Rafael Clavero

Personal information
- Full name: Rafael Clavero Prados
- Date of birth: 10 January 1977 (age 49)
- Place of birth: Córdoba, Spain
- Height: 1.75 m (5 ft 9 in)
- Position: Left-back

Youth career
- Séneca

Senior career*
- Years: Team / Apps / (Gls)
- 1995–1997: Montilla
- 1997–1999: Córdoba / 46 / (0)
- 1999–2000: Mérida / 11 / (0)
- 2000: Real Madrid B / 6 / (0)
- 2000–2001: Numancia / 5 / (0)
- 2001–2004: Murcia / 80 / (0)
- 2004–2006: Osasuna / 33 / (0)
- 2006–2009: Tenerife / 73 / (0)
- 2009–2011: Cartagena / 60 / (0)
- 2011–2013: Huesca / 30 / (0)
- 2013–2014: Lucena / 27 / (0)
- Total:  / 371 / (0)

= Rafael Clavero =

Spanish footballer (born 1977)

Rafael Clavero Prados (born 10 January 1977) is a Spanish former professional footballer who played as a left-back.

==Club career==
Born in Córdoba, Andalusia, Clavero spent the vast majority of his career in the Segunda División.
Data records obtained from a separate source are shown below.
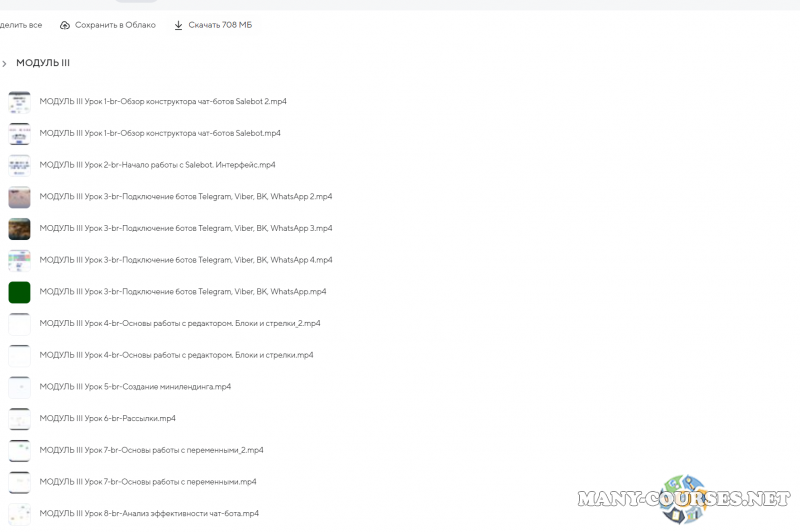Click Скачать 708 МБ text button

220,25
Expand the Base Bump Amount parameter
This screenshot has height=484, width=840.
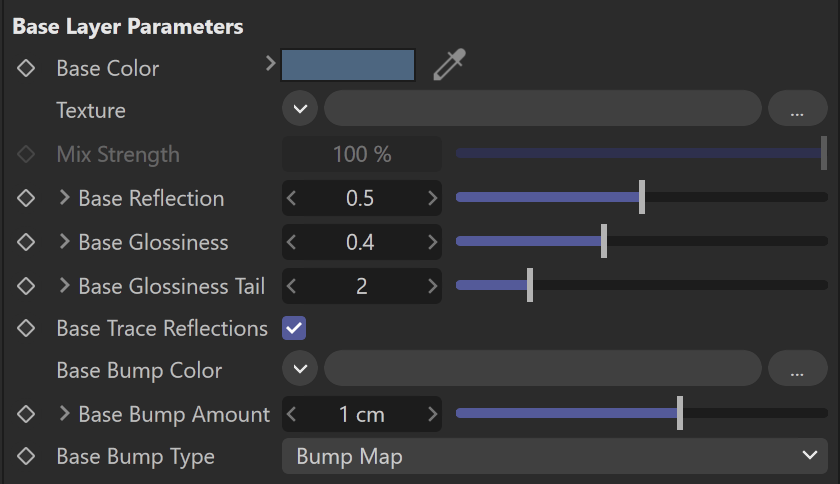tap(64, 414)
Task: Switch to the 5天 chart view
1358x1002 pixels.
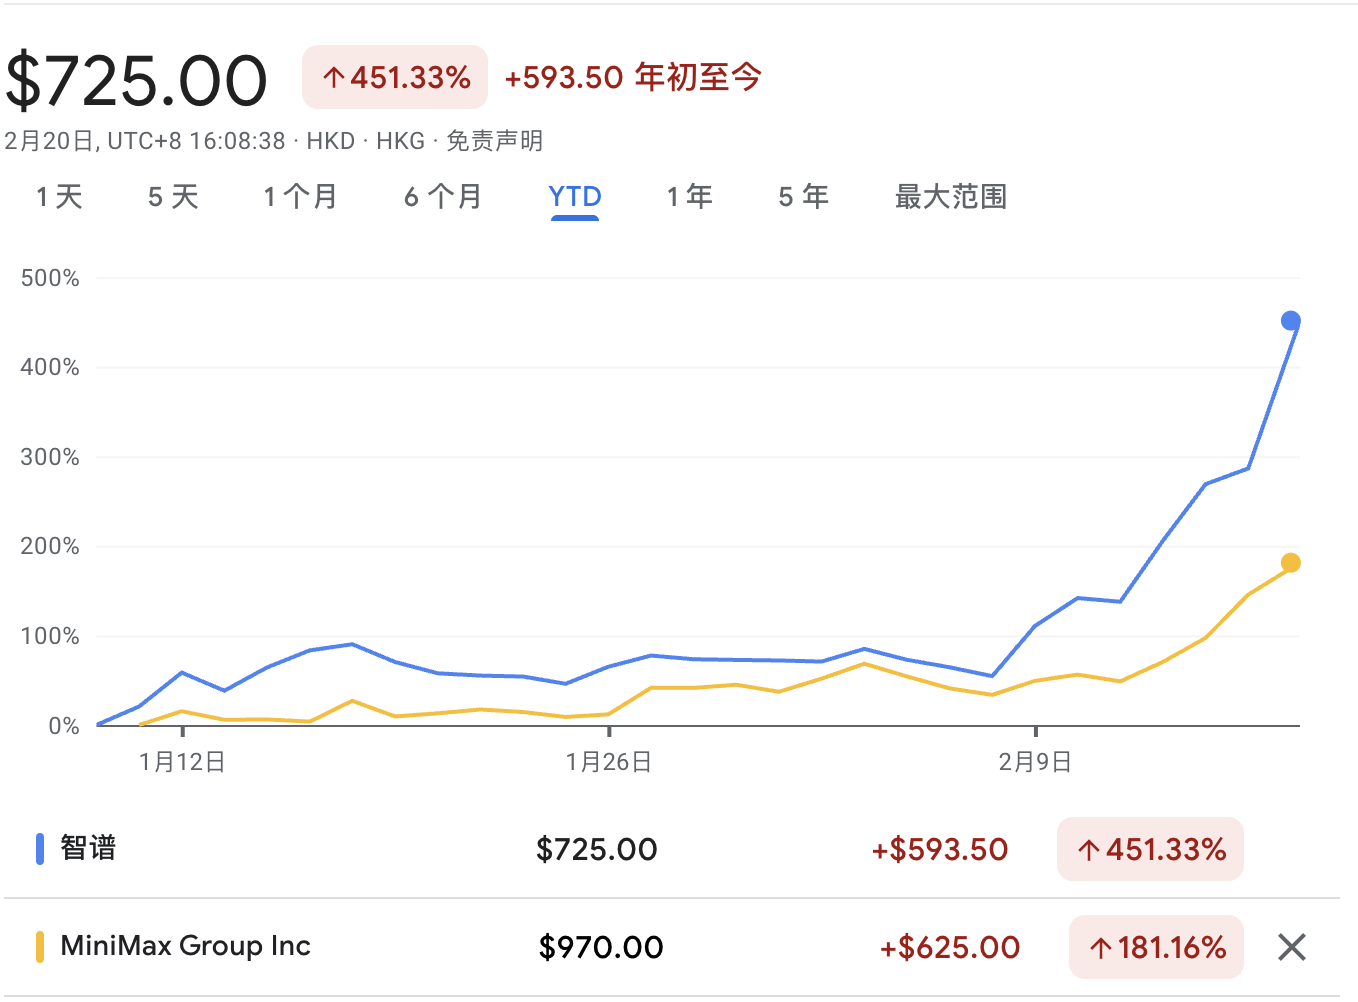Action: pyautogui.click(x=172, y=197)
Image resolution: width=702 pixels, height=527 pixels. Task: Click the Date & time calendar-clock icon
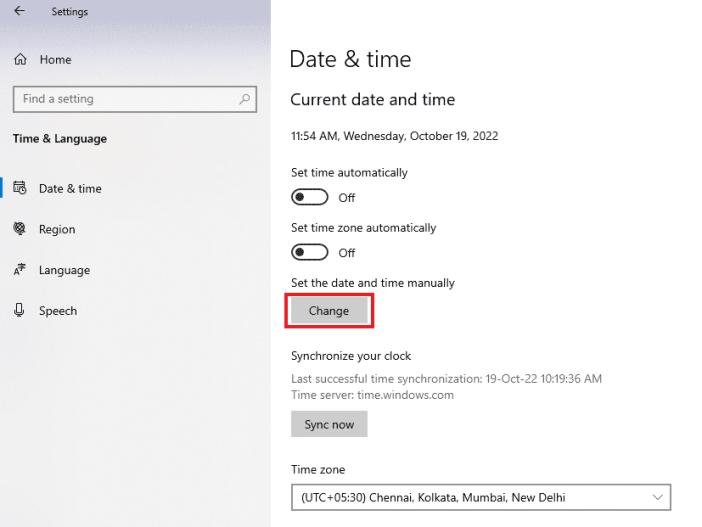pyautogui.click(x=20, y=188)
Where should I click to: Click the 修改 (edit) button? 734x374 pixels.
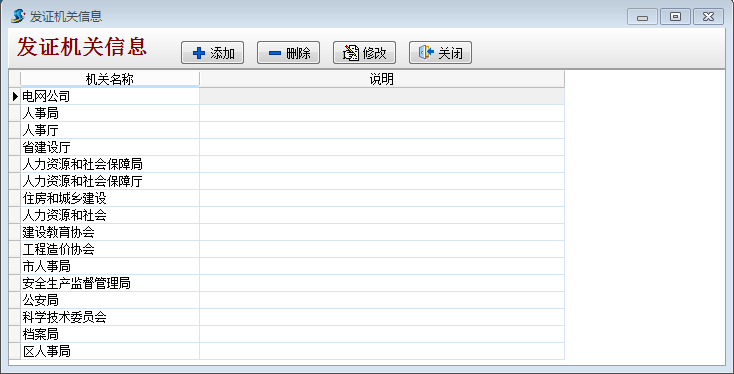pos(364,53)
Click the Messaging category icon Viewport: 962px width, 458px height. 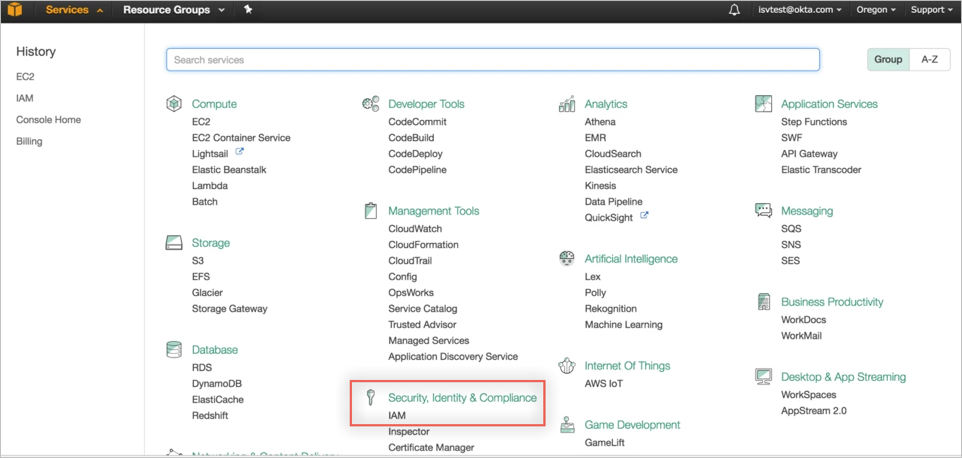(764, 211)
His La Liga output consisted of one season with CD Numancia, one with Real Murcia CF and two with CA Osasuna, for a total of 62 games in the competition.

In the 2005–06 campaign, Clavero started in 21 of his 22 league appearances for the latter club, who finished in a best-ever fourth position with the subsequent qualification for the UEFA Champions League.